Once Craig started working for us full time he became the model for most of our promotional photographs as he shares the triple advantages of being available, being on our pay-roll and being in the shows. For The Capital however it felt important to remind people that we do have women in our shows, so we called up Amy, who had been part of a development week for the show.

Our objective was to get an image that would suggest someone struggling to juggle work and life in a big city. We chose a business skirt suit light enough to stand out on a dark background. We loaded Amy up with a handbag, laptop bag and – to give domestic balance – an awkward plastic bag of food shopping. With a phone in hand we were all set for action.

We wanted the photograph to convey a sense of movement that would suggest the twin moving walkways that the show is to be performed on. We asked Amy to run on the spot while Graeme revived Mark’s flash – blur technique.

Photo shoots tend to follow a similar pattern. Initial shots were a bit uninspiring but we know to stick with the idea and tweak the approach bit by bit to make things better. We changed the handbag to a shiny one, added a take-out coffee cup to Amy’s left hand, added in and umbrella, changed Amy into trainers and put her high heels poking out of the handbag bag. Tweaks were made to lighting and camera angles. Graeme crouched lower to give Amy the appearance of greater strength and give the image a more dynamic feel. Amy tried a few different facial expression – looking more determined and less harassed.

Digital photography’s ability to allow shots to be instantly reviewed is a huge advance and we spend lots of time huddled round Graeme’s camera trying to offer constructive thoughts without driving him mad. Once we are satisfied that we ‘must have something’ in the initial set up we then try an alternative approach, no matter how daft this feels after a successful first set up it is always important to explore another option, possibly because we will like it more and possibly because someone somewhere will take a strong dislike to our initial approach.

After the flash and blur of Amy in motion looking over her shoulder we decided to spend some time on heroic portraits, we ended up liking these as well.

The next step is for Graeme to select and share a long list of the most promising images. We go through his gallery of proofs and share a shortlist of these images.

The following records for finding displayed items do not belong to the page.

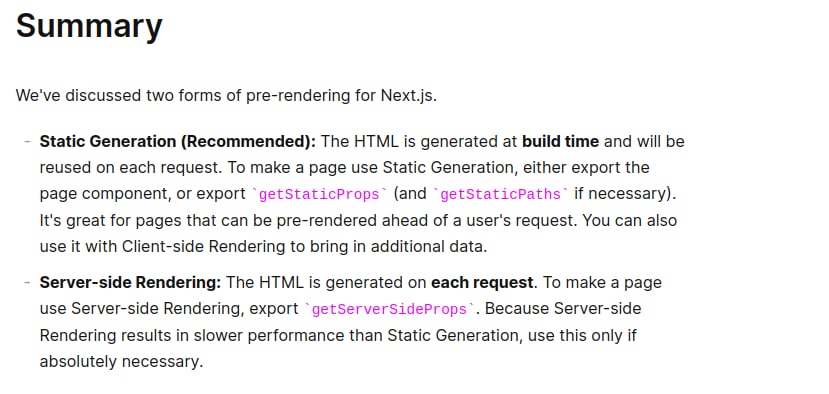Click the bold 'build time' phrase

(x=560, y=142)
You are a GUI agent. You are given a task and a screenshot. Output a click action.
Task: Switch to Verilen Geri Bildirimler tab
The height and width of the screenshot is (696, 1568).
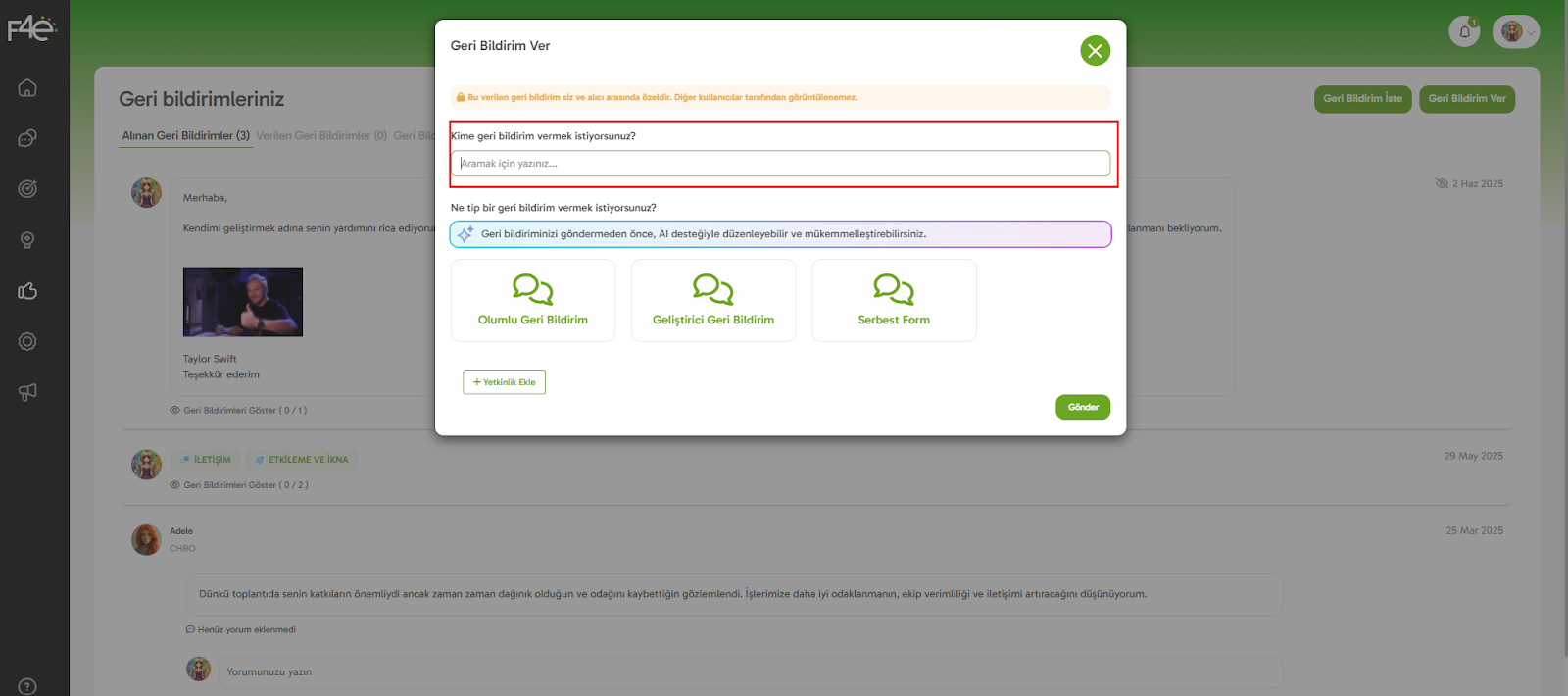click(x=320, y=136)
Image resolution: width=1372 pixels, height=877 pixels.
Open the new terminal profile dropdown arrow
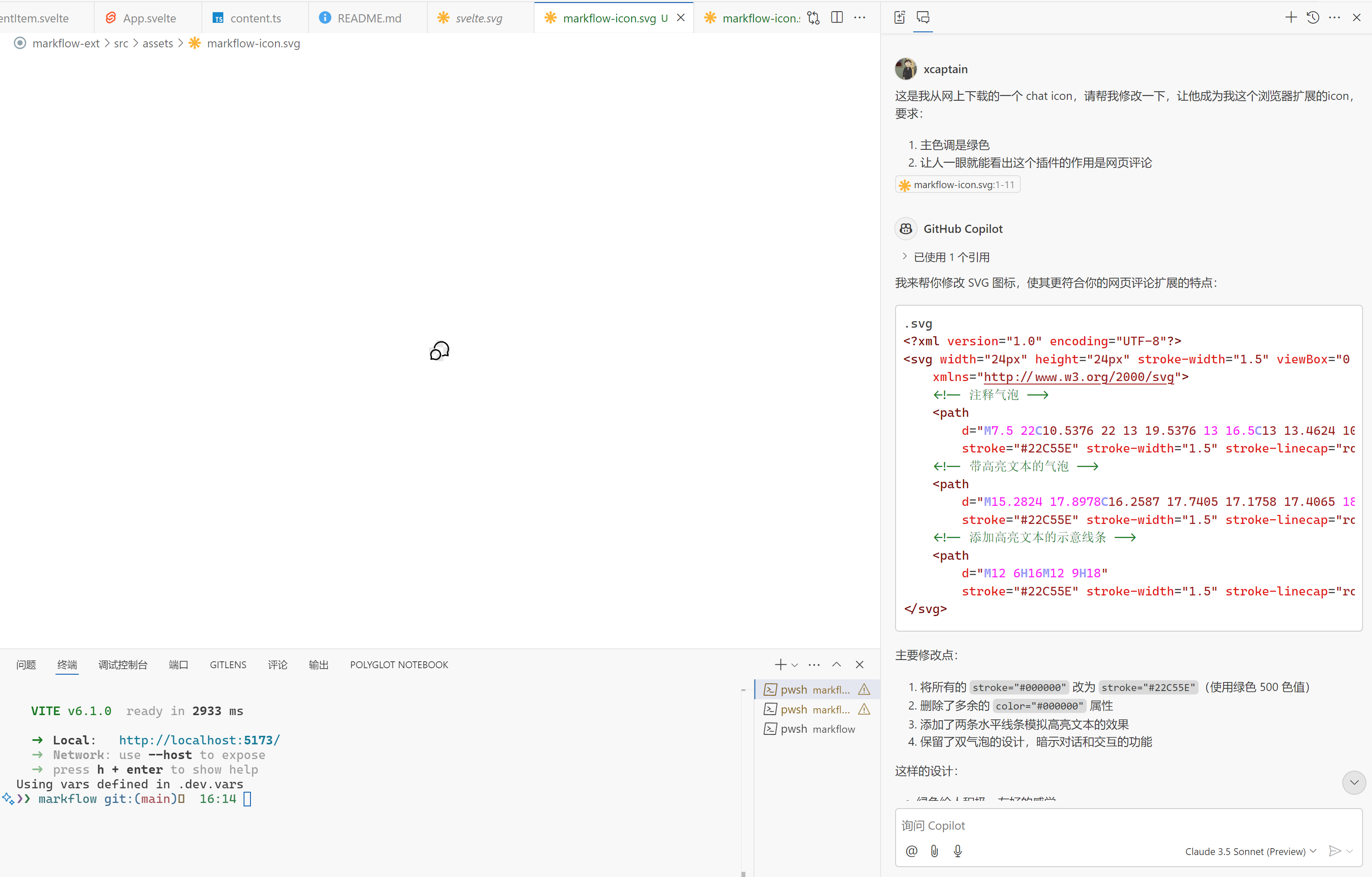[794, 664]
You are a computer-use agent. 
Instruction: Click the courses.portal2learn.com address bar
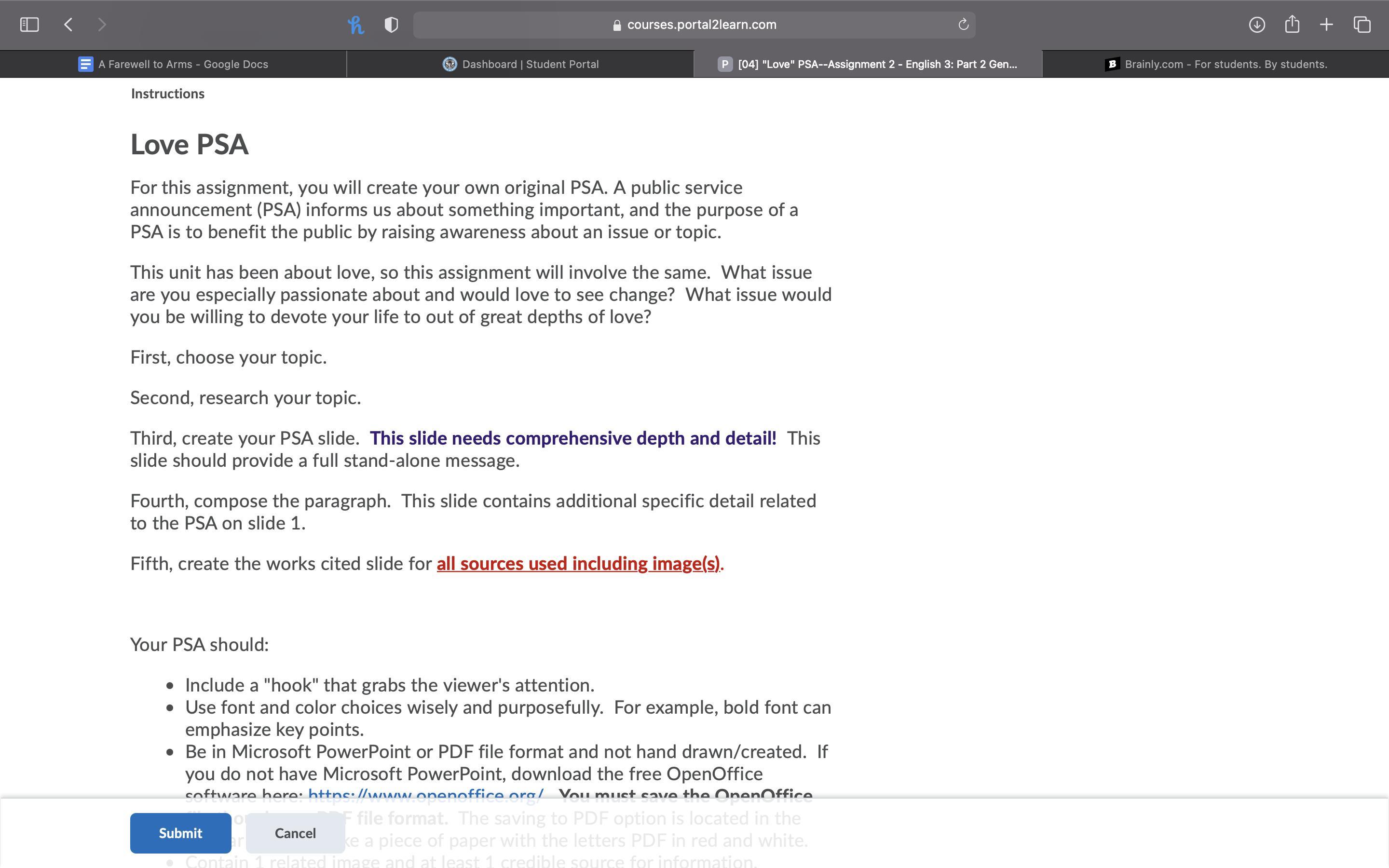(x=694, y=25)
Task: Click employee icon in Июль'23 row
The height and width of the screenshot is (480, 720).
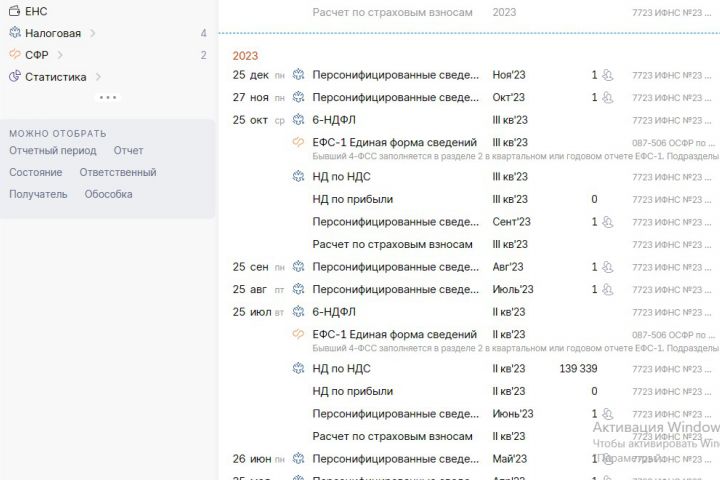Action: click(607, 290)
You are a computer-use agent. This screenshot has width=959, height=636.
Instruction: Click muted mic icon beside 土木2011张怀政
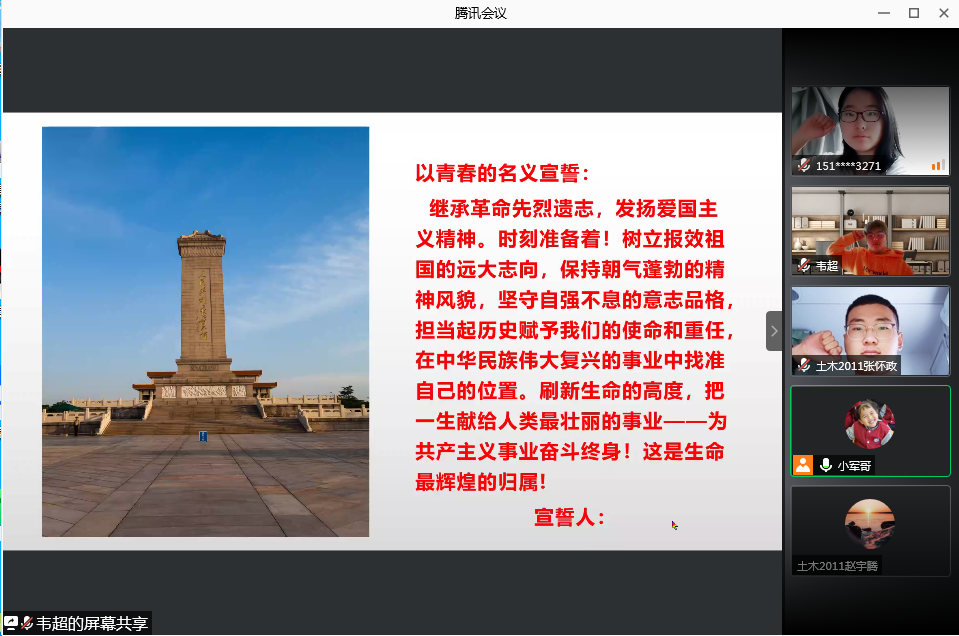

Our final choice is the shot that Graeme was excited about as soon as he took it. Amy’s blue plastic bag broke mid-shoot and had to be replaced, the shot taken as the bag was in the process of breaking was the one.

Once this decision was made the image was sent over to Toronto for Simon to “just drop something behind the photo for The REP brochure”. You can read Simon’s account of what happened next in his essay – Running but standing still.

You can book tickets for The Capital at The REP, Birmingham are now on sale here.

James Yarker 8 March, 2018

PS: One of my favourite sections of the David Bowie Is… exhibition at the V&A was the contact sheets containing the famous album cover shot along with a load of other images that weren’t but could have been.